[WHAT IS BEING ASKED]: When you reach the line with "Focus the Virtual", start repeating the lines exactly and keep going to the end of the records, but drop every picture.

[INPUT DATA]:
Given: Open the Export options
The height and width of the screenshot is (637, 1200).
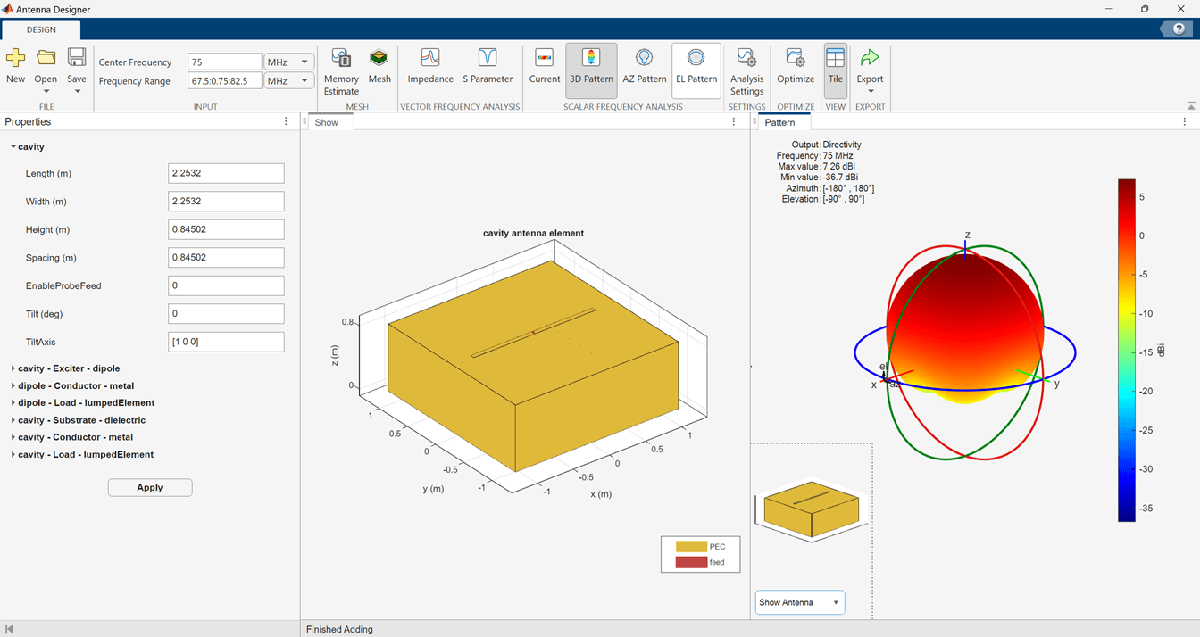Looking at the screenshot, I should (870, 68).
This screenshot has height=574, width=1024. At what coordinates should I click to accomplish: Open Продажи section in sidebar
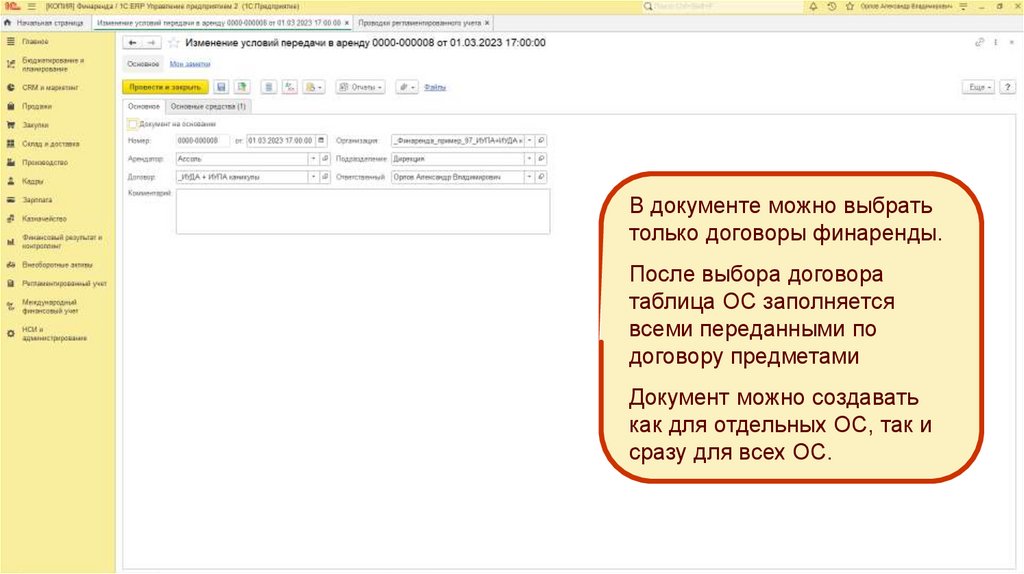37,106
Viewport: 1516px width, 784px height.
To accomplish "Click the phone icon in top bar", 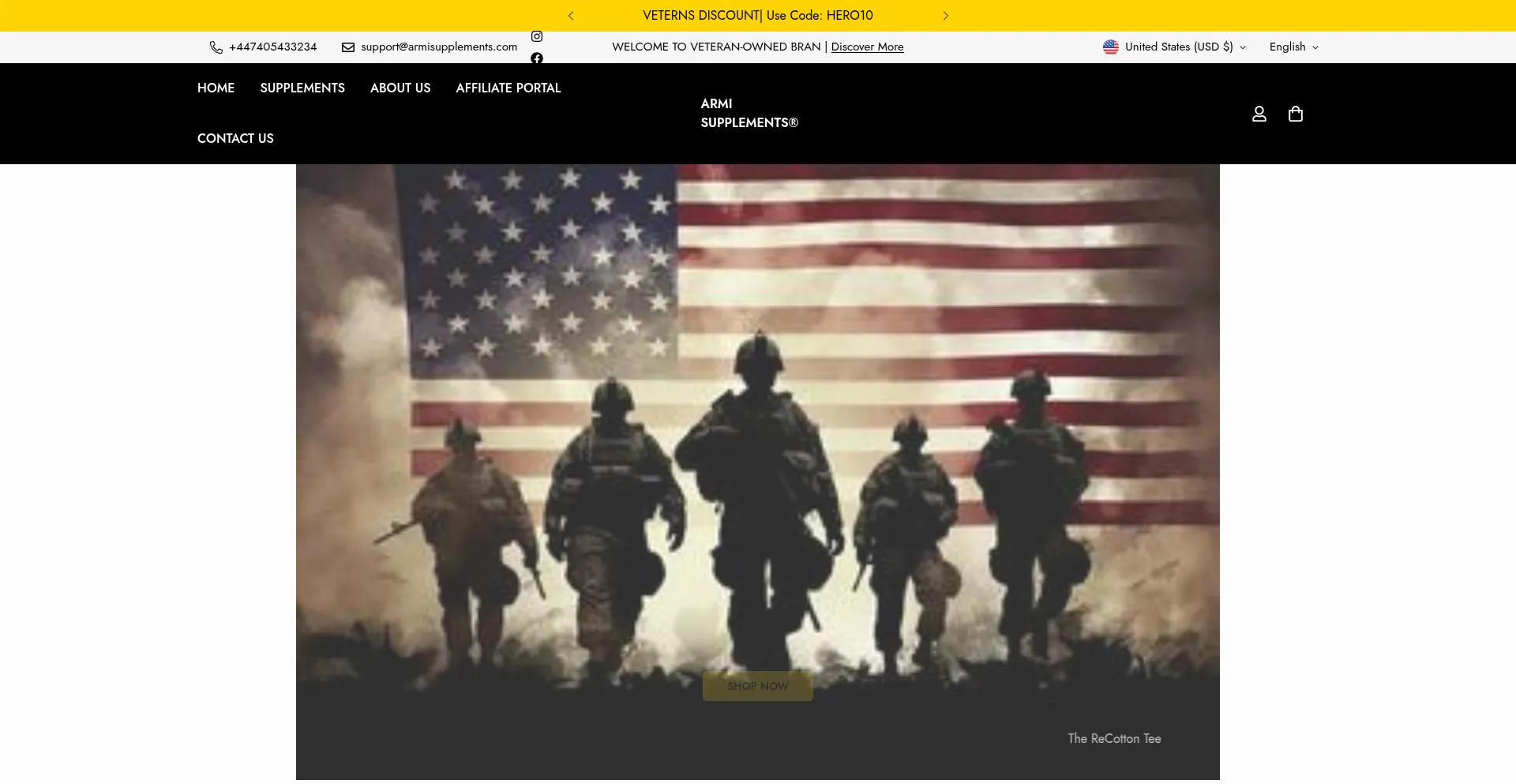I will (216, 47).
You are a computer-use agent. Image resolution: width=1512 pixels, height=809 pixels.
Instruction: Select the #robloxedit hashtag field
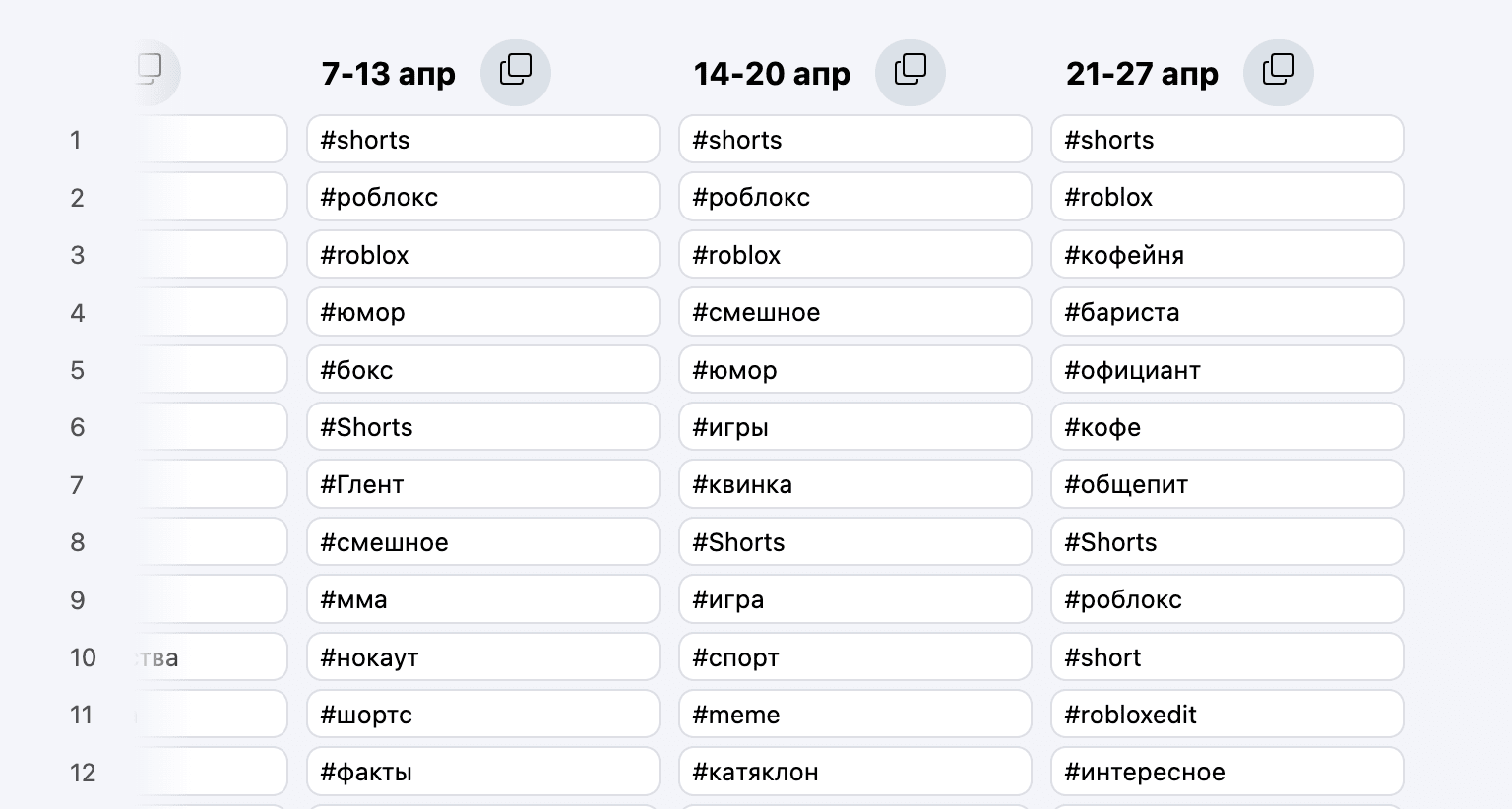(1227, 715)
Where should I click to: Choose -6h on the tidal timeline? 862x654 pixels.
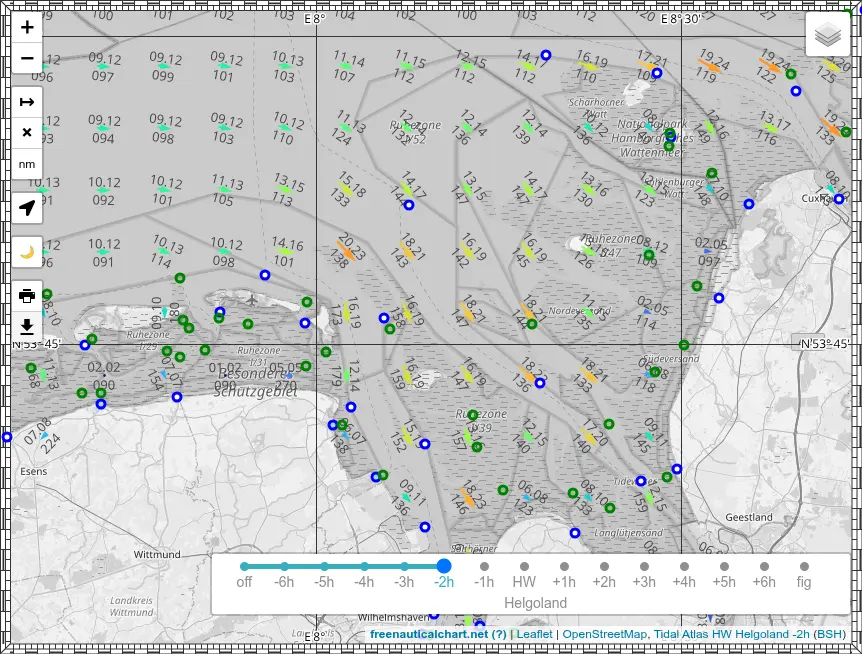(x=284, y=567)
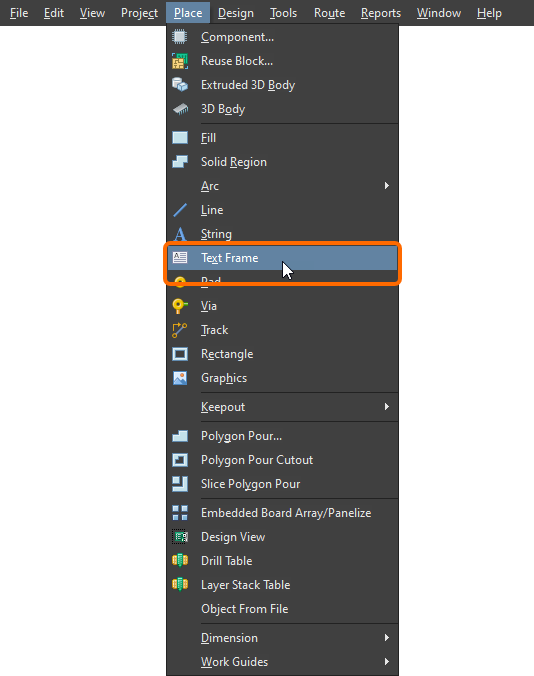The image size is (534, 676).
Task: Select the Reuse Block icon
Action: click(x=180, y=61)
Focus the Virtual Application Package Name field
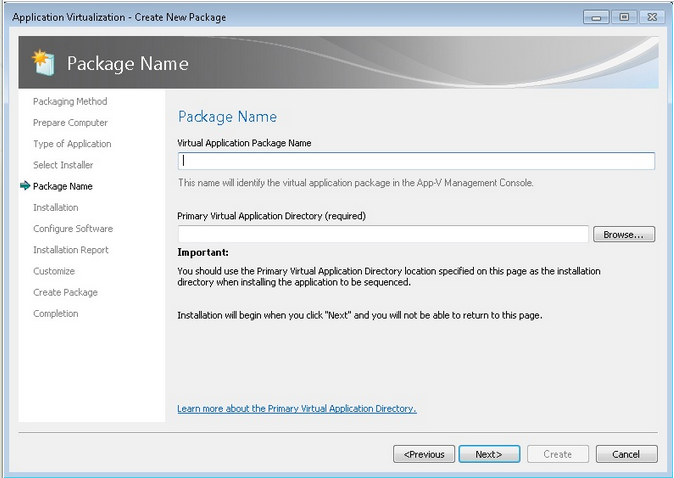The image size is (674, 478). [416, 161]
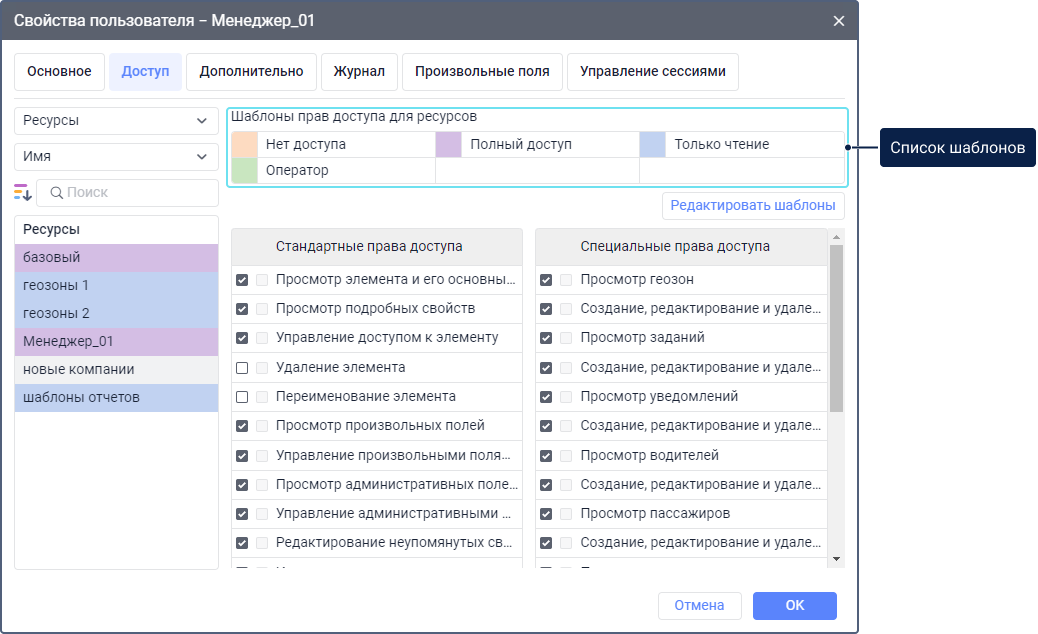1038x634 pixels.
Task: Enable "Удаление элемента" checkbox
Action: point(242,368)
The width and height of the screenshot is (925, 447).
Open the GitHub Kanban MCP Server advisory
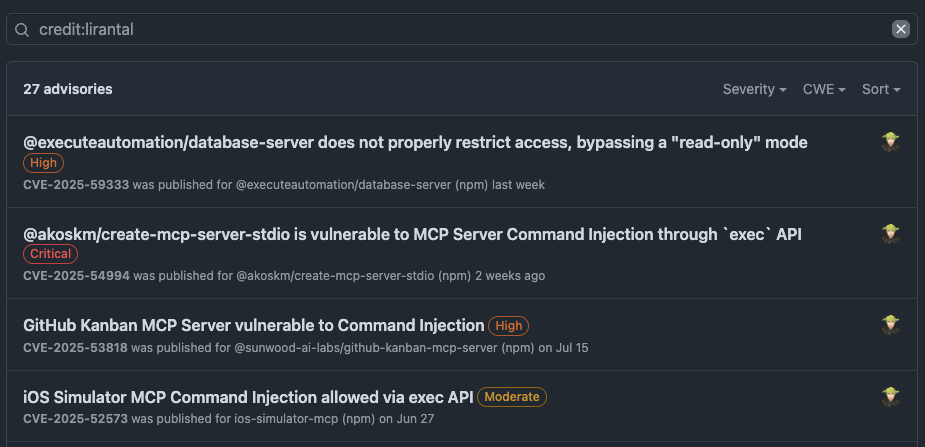point(253,325)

[WRITTEN RESPONSE]:
Focus the Virtual Application Package Name field
The image size is (674, 478). [416, 161]
1038x634 pixels.
Task: Enable "Удаление элемента" checkbox
Action: point(242,368)
The width and height of the screenshot is (925, 447).
Open the GitHub Kanban MCP Server advisory
point(253,325)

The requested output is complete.